Putusan hakim atas kasus BTP adalah merupakan salah satu tanda bahwa Indonesia masih memiliki harapan untuk menjadi negara hukum. Setelah jaksa menuntut hanya satu tahun dan dua tahun percobaan, hakim memutus lain. Artinya iman yuridis hakim tidak seirama dengan iman yuridis jaksa. Dalam hal ini, hakim menyelami suara-suara perih rakyat yang merasa terluka oleh ucapan BTP yang menista agama. Semula ucapaan itu hanya melanggar kesusilaan, atau melanggar norma agama, misalnya tidak boleh mencela kitab suci umat beragama. Tetapi sanksi kedua norma itu tidak tegas, bahkan bila ditegakkan bisa memicu perang semua melawan semua.
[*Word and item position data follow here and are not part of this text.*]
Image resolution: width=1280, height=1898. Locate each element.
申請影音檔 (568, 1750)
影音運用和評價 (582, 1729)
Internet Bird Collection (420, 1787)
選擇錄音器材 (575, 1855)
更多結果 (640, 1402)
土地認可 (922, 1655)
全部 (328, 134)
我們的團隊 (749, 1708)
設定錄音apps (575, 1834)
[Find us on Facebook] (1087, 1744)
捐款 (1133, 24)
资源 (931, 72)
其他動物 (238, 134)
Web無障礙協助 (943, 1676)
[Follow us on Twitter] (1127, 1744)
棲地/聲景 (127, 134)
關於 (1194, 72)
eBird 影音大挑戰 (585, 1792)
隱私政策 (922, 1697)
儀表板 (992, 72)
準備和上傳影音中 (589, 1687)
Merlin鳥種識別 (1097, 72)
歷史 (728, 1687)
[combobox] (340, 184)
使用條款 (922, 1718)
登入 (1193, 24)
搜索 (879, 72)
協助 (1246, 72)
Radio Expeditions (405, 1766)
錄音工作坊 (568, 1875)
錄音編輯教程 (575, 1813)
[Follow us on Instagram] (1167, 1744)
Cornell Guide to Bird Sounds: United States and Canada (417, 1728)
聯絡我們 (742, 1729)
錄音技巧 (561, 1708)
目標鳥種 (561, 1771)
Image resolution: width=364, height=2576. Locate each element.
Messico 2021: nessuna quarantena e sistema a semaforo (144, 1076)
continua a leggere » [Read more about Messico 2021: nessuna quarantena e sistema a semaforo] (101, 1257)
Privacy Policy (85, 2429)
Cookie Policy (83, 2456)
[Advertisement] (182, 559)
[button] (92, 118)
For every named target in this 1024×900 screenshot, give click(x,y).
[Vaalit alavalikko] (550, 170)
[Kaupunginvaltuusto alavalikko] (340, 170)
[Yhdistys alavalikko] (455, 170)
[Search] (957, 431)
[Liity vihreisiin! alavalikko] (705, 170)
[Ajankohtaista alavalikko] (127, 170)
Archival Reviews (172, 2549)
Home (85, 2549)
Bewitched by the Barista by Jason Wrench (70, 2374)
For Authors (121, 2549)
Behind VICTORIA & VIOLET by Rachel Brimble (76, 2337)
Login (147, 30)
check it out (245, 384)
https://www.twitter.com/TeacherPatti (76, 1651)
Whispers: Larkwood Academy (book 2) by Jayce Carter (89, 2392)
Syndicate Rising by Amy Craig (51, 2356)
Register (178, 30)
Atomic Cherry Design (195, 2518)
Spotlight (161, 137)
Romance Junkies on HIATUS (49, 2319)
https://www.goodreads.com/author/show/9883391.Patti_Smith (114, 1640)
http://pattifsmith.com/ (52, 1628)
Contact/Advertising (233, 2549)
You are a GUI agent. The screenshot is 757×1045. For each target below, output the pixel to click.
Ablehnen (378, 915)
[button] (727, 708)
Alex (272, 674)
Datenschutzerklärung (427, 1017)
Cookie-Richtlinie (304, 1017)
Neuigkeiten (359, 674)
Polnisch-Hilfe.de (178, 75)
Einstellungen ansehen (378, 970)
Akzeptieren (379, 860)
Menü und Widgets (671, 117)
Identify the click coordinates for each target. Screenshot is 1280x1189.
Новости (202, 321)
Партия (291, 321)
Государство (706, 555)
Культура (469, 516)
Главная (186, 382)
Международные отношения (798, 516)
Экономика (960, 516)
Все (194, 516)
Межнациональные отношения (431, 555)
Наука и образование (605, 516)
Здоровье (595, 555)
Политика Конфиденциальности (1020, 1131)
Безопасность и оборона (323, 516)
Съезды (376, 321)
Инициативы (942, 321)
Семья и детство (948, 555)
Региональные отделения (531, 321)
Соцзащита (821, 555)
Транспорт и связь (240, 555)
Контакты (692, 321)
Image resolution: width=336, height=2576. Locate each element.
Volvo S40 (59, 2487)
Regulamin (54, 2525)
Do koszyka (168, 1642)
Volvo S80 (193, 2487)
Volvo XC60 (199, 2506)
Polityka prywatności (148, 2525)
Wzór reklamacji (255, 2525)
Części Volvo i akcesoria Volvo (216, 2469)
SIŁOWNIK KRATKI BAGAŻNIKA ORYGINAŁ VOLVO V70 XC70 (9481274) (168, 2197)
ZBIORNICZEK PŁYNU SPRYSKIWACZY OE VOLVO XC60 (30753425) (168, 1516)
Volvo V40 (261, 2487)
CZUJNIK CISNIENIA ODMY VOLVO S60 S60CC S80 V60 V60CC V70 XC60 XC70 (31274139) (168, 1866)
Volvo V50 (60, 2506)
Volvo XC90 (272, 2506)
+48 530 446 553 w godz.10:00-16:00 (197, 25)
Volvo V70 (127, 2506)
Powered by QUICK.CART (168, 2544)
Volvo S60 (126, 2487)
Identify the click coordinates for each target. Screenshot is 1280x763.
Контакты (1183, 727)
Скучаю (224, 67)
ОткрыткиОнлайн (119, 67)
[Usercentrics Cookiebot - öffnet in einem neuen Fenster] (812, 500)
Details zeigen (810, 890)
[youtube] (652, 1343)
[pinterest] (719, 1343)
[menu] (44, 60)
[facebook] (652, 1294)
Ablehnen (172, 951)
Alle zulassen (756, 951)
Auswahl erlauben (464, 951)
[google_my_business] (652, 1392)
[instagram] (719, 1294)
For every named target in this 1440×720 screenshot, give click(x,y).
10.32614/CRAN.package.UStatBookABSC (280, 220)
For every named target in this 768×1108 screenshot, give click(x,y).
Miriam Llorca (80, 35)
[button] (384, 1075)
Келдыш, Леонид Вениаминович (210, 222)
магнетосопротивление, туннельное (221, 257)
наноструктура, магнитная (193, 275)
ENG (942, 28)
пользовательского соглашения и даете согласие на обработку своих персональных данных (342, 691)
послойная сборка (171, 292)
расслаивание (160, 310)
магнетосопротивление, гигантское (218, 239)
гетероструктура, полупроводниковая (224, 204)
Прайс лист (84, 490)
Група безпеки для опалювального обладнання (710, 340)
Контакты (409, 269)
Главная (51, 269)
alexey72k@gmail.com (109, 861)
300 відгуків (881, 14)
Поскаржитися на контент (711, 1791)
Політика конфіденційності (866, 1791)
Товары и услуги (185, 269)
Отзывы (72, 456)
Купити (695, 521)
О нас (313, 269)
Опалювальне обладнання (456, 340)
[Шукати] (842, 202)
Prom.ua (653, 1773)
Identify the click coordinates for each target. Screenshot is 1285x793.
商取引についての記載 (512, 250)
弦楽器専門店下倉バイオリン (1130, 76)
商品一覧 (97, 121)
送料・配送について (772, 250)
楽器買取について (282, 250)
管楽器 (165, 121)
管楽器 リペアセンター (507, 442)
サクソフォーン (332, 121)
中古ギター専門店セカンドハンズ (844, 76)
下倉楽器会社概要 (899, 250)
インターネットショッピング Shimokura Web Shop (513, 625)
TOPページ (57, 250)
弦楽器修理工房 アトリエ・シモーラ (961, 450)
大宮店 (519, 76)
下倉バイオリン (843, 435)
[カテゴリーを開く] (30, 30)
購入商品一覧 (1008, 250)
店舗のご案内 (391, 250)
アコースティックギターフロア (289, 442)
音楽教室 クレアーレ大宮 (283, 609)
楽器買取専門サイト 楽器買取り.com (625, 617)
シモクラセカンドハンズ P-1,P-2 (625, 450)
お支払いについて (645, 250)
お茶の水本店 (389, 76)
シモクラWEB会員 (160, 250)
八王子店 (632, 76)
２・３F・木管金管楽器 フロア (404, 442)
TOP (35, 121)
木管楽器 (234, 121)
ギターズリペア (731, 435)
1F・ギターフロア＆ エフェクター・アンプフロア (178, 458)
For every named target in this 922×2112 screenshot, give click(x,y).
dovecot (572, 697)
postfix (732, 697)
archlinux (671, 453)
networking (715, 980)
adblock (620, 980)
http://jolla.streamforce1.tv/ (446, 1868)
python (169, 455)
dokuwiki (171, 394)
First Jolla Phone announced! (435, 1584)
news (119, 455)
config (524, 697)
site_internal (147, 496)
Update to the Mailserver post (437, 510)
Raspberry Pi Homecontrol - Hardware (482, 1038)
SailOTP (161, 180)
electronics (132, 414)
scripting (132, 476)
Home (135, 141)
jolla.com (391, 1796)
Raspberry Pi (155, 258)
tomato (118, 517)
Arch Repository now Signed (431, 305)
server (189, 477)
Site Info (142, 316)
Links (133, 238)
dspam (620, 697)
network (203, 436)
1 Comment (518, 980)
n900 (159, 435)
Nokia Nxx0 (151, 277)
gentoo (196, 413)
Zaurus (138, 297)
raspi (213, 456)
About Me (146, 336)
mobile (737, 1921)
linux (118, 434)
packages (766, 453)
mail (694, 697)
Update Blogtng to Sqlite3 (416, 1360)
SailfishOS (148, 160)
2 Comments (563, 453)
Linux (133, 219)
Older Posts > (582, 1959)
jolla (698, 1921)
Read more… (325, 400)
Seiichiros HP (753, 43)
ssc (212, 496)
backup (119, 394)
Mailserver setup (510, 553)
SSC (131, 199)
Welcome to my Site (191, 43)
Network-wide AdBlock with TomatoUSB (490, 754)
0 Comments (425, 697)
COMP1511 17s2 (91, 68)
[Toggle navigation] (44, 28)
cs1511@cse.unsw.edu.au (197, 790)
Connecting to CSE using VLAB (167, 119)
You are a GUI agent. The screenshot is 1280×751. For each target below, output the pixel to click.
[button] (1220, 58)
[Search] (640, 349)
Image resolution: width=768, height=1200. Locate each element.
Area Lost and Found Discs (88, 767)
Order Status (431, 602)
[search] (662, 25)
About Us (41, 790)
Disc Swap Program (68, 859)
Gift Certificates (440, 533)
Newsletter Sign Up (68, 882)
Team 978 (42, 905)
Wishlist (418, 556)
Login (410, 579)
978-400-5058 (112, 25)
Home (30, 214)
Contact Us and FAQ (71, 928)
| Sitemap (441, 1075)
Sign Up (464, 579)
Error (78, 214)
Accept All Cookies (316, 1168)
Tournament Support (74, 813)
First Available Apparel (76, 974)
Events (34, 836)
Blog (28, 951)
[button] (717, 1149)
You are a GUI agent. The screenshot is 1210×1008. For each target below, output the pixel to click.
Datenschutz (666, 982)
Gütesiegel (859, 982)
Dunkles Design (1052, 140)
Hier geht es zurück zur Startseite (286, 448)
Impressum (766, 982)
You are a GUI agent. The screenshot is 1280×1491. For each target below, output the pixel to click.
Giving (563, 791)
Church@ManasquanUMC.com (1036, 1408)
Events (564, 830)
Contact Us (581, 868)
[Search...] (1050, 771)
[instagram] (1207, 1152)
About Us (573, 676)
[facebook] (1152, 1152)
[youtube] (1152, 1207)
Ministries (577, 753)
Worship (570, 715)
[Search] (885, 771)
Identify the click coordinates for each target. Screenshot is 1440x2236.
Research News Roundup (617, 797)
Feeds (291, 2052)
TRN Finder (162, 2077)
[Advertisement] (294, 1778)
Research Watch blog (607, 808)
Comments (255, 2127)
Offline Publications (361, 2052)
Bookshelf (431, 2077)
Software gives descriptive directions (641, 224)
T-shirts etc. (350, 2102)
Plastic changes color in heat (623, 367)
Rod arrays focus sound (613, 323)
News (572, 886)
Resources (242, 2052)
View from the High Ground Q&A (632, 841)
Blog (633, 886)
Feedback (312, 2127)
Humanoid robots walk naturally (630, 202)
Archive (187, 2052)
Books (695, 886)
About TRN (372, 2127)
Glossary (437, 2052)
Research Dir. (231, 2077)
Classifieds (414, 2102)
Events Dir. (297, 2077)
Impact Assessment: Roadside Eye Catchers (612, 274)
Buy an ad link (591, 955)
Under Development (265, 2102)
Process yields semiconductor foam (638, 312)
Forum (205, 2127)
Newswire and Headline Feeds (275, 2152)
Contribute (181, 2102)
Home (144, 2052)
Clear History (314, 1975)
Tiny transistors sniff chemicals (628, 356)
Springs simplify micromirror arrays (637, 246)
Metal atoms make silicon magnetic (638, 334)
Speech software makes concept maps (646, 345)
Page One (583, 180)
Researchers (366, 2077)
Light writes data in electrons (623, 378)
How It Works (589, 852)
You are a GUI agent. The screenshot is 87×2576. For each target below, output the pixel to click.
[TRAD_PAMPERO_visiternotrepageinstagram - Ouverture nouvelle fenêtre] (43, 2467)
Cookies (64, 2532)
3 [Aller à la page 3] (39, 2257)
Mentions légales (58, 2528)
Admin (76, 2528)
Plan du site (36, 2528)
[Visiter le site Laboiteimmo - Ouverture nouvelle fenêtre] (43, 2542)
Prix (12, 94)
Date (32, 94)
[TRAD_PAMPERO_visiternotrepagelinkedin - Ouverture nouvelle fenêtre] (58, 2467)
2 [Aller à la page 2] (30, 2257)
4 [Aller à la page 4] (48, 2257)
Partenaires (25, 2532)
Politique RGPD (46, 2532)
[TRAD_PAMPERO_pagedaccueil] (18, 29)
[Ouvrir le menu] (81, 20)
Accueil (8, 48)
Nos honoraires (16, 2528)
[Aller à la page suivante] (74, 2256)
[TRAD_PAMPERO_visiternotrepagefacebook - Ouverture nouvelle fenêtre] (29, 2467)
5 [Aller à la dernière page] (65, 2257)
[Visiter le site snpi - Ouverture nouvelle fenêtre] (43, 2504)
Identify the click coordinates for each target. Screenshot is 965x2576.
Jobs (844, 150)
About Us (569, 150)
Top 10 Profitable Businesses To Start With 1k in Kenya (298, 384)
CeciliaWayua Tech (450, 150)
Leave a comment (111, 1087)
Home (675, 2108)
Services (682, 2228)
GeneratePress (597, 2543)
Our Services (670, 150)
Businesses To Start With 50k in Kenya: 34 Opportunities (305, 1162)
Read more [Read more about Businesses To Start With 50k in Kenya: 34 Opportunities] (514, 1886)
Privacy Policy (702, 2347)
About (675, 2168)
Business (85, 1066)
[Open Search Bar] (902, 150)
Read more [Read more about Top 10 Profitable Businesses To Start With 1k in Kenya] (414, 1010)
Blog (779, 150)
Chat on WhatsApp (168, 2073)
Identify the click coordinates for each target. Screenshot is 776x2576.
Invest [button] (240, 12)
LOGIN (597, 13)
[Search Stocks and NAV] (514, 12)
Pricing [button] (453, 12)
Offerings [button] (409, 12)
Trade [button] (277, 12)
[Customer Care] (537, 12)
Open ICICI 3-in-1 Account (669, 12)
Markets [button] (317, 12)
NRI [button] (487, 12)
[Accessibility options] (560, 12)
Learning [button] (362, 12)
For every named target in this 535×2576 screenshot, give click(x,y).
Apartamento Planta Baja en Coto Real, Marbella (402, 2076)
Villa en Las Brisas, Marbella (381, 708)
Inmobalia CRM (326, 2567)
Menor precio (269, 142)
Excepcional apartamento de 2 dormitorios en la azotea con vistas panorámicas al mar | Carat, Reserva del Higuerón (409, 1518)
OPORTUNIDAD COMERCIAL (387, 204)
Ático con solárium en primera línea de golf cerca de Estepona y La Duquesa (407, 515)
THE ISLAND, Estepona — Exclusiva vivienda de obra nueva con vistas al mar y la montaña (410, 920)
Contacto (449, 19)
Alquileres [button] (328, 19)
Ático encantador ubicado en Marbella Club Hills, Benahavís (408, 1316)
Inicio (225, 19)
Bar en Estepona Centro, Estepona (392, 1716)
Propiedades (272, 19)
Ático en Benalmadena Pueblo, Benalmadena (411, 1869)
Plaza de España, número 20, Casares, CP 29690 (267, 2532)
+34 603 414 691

Antara orang Islam yang meminta BPT diadili dengan non muslim dan sebagian muslim yang mendukung ucapan BTP.
Tetapi negara hadir memberi kepastian dengan hukumnya yang memiliki sanksi impertaif. Jatuhlah palu godam hakim, menghentikkan kekacauan dan memastikan bahwa hukum masih menjadi panglima. Sanksi menimbulkan luka si terhukum dan perasaan puas bagi yang merasa terluka. Tetapi pada dasarnya yang dihukum adalah perbuatan jahatnya, bukan orang nya. Agar perbuatannya tidak diulangi dan yang bersangkutan bisa belajar dari kesalahan-kesalahan nya.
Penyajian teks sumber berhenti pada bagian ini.